Stated goal: Can you rewrite the lines below as a numbered list, skipping any blank ones and leaving out the pictures?

═══

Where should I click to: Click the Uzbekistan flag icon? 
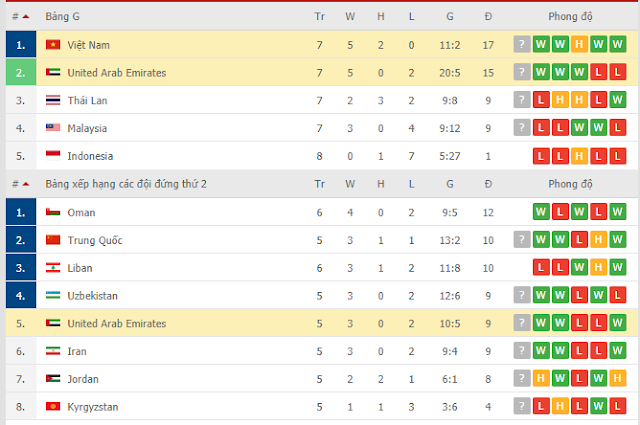(53, 296)
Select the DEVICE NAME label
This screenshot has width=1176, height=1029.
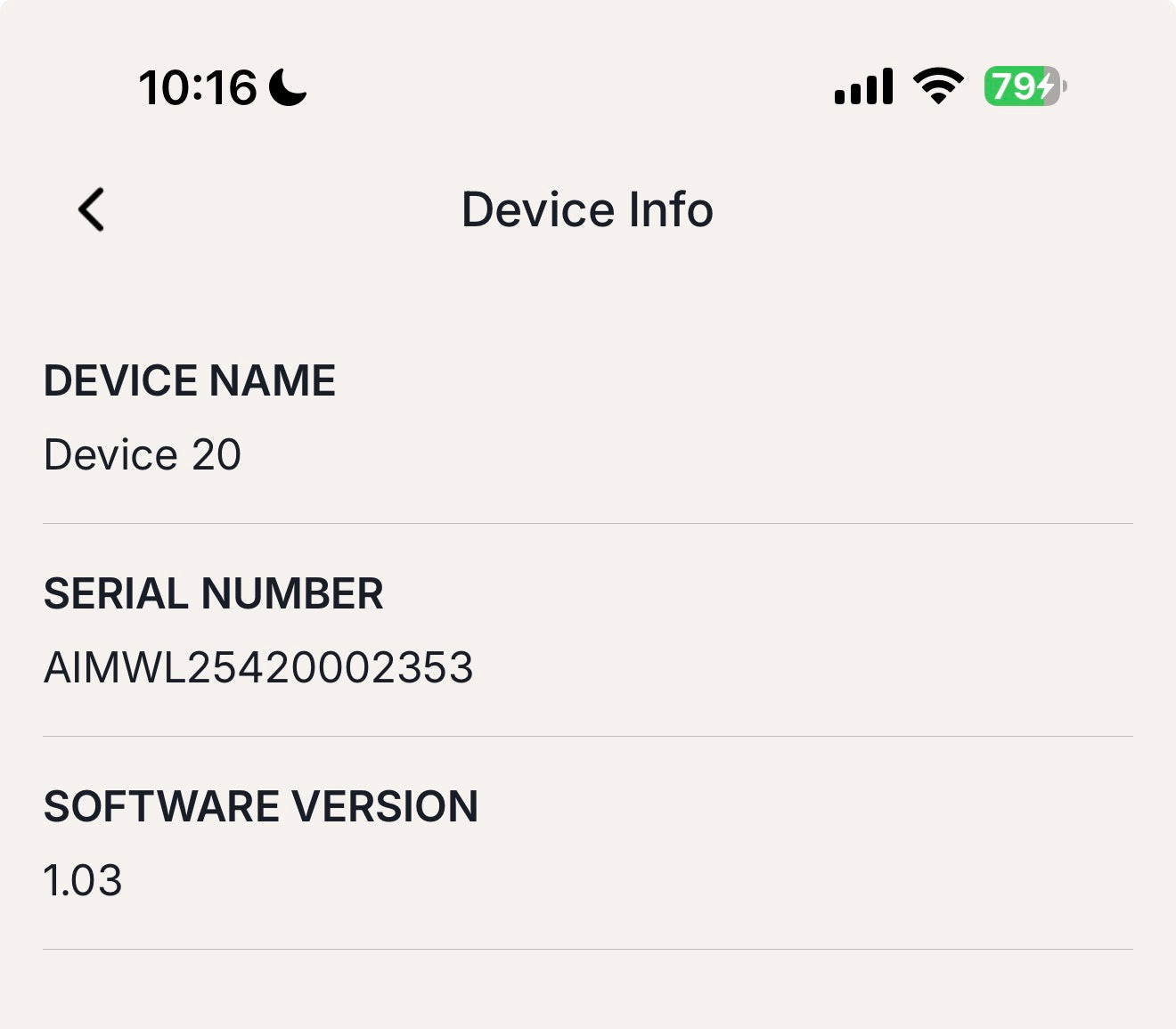pos(190,381)
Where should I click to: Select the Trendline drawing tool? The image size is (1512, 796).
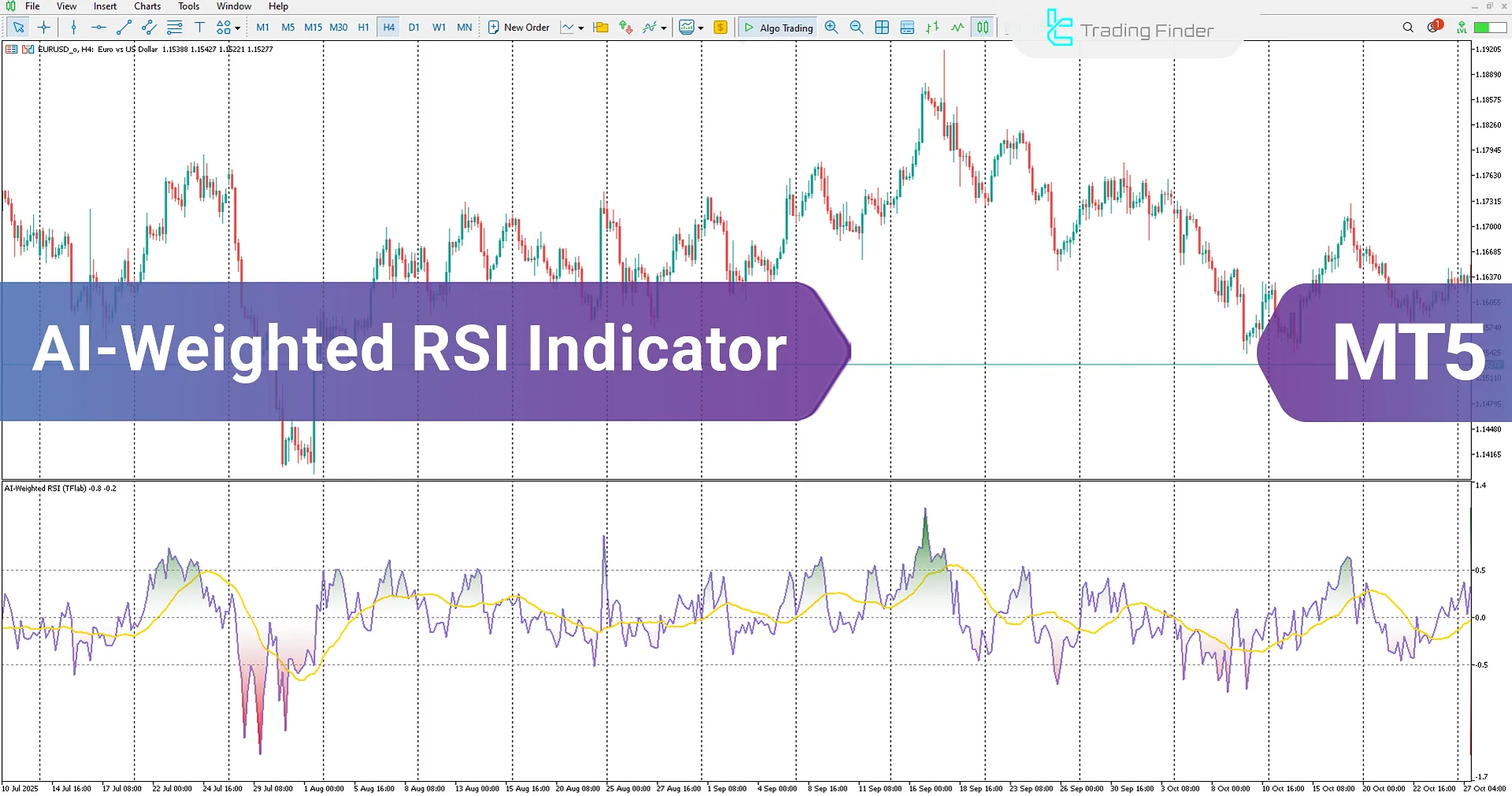[x=123, y=27]
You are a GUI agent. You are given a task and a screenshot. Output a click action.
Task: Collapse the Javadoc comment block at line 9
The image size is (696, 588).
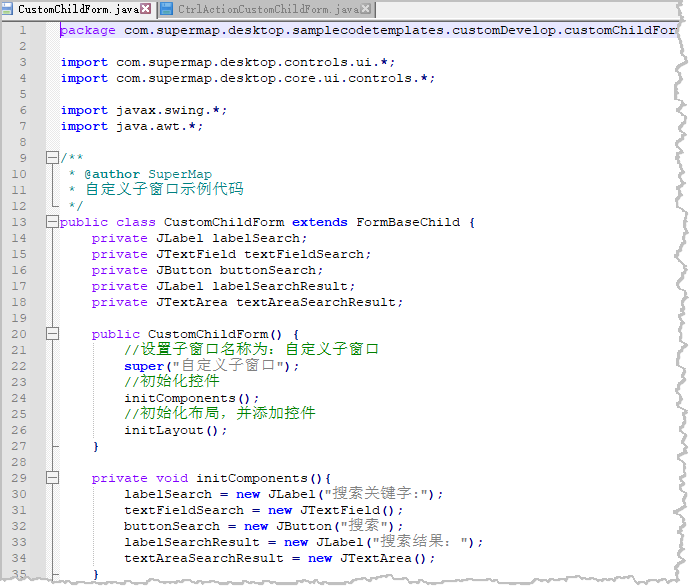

═══

Output below:
1. Where should I click to: Click the Uzbekistan flag icon? 
2. (53, 296)
3. Select the DEVICE NAME label
4. This screenshot has width=1176, height=1029.
5. pos(190,381)
6. Where should I click to: Select the Trendline drawing tool? The image size is (1512, 796).
7. [x=123, y=27]
8. You are a GUI agent. You are given a task and a screenshot. Output a click action.
9. Task: Collapse the Javadoc comment block at line 9
10. The image size is (696, 588).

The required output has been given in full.